● **CONSIGNE 1**:
Pour chacune des affirmations (a), (b) et (c), indiquez si elle concorde avec le texte d'étude en répondant par oui ou par non. Citez à l'identique les mots du texte qui tranchent.
(a) Emmanuel Macron a reçu les syndicats agricoles à l'Élysée le mardi 23 décembre.
(b) Le coût des fertilisants doit baisser à partir du 1er janvier.
(c) D'après Sébastien Lecornu, le texte du traité du Mercosur n'a pas évolué.
● **CONSIGNE 2**: Citez sans rien changer le passage du texte d'étude qui s'ouvre sur les mots contenant « Les syndicats agricoles reçus » et se referme sur « assurait le syndicat. ».

● **TEXTE D'ÉTUDE**:
————————

Le Premier ministre a donné rendez-vous à la FNSEA et à JA début 2026 pour travailler sur la vision de l’agriculture française. « Nous voulons continuer à produire pour nourrir les Français et nous avons besoin d’un cap et d’engagements clairs », a martelé Arnaud Rousseau. L’objectif est d’obtenir des « réponses d'ici le Salon de l'agriculture » sur de nombreux dossiers encore en suspens : la crise viticole, l’accès aux moyens de production que sont en particulier l’eau et les produits phytosanitaires, ainsi que les fertilisants, dont le coût va irrémédiablement croître dès le 1er janvier avec l’instauration des mesures d’ajustement carbone aux frontières.
Les syndicats agricoles reçus à l’Elysée
De son côté, Emmanuel Macron a reçu, mardi 23 décembre à l’Élysée, les syndicats agricoles pour parler de l'accord UE-Mercosur et de la DNC. Selon l’AFP, les syndicats disent avoir rappelé au chef de l'État « l'extrême tension » et la « colère » du monde agricole et que des réponses étaient attendues « dès les premiers jours de janvier » sur ces deux sujets. La FNSEA a réaffirmé son opposition aux accords commerciaux et sa ferme position sur les autres dossiers européens majeurs (Politique agricole commune et Mécanisme d’ajustement carbone aux frontières). « Pas de concurrence déloyale, pas de renoncements. La mobilisation continue, autant qu’il le faudra », assurait le syndicat.
« Sur le traité du Mercosur, la position de la France est ferme », a affirmé de son côté le Premier ministre Sébastien Lecornu, après ce rendez-vous. « Aucun accord ne sera accepté s'il fragilise nos filières ou impose une concurrence déloyale. Le texte a évolué, mais le compte n'y est toujours pas ».

————————

● **DONNÉES FOURNIES**:
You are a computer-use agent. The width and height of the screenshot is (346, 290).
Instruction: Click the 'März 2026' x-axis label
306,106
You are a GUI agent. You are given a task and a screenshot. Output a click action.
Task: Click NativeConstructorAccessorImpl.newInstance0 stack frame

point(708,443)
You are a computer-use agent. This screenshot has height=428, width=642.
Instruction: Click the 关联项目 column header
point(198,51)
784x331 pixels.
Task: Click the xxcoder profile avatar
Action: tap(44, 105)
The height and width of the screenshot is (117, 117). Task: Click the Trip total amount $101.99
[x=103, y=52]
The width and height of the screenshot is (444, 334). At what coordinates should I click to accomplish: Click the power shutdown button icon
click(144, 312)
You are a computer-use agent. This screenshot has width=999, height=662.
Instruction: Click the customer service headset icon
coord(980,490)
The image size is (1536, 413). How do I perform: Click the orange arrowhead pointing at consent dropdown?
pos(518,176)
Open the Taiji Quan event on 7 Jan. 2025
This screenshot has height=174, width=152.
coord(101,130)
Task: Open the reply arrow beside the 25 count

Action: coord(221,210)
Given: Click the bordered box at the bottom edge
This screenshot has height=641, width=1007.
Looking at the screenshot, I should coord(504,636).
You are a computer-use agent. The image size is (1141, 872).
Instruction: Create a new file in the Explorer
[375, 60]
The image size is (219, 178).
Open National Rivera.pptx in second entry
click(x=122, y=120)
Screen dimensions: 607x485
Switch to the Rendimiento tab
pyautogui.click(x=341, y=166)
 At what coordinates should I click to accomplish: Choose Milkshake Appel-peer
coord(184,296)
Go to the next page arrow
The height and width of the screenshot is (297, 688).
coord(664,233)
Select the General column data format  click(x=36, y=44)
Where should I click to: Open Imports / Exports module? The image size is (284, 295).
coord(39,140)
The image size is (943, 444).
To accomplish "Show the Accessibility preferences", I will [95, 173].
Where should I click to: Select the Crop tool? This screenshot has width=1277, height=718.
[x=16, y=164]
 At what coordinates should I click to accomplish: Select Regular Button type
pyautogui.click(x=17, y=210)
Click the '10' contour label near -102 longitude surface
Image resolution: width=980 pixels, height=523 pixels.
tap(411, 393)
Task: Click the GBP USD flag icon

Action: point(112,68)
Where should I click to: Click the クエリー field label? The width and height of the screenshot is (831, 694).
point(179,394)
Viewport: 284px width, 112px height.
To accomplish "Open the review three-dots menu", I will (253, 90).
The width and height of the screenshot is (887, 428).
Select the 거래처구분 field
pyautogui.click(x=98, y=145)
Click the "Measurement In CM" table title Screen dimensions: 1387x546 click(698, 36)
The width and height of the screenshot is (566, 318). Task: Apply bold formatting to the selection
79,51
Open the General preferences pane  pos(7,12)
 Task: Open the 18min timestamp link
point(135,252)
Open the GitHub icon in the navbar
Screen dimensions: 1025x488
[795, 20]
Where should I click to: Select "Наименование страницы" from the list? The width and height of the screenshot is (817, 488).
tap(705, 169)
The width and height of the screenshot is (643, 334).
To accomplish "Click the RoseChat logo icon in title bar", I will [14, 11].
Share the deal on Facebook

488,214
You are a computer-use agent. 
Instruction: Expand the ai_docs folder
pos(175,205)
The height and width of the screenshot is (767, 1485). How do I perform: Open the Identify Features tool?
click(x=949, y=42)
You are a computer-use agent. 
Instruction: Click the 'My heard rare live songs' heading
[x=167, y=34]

————————

● **CORRIGÉ 1**:
(a) Oui : « Emmanuel Macron a reçu, mardi 23 décembre à l’Élysée, les syndicats agricoles ».
(b) Non : « dont le coût va irrémédiablement croître dès le 1er janvier ».
(c) Non : « Le texte a évolué, mais le compte n'y est toujours pas ».

● **CORRIGÉ 2**:
Les syndicats agricoles reçus à l’Elysée
De son côté, Emmanuel Macron a reçu, mardi 23 décembre à l’Élysée, les syndicats agricoles pour parler de l'accord UE-Mercosur et de la DNC. Selon l’AFP, les syndicats disent avoir rappelé au chef de l'État « l'extrême tension » et la « colère » du monde agricole et que des réponses étaient attendues « dès les premiers jours de janvier » sur ces deux sujets. La FNSEA a réaffirmé son opposition aux accords commerciaux et sa ferme position sur les autres dossiers européens majeurs (Politique agricole commune et Mécanisme d’ajustement carbone aux frontières). « Pas de concurrence déloyale, pas de renoncements. La mobilisation continue, autant qu’il le faudra », assurait le syndicat.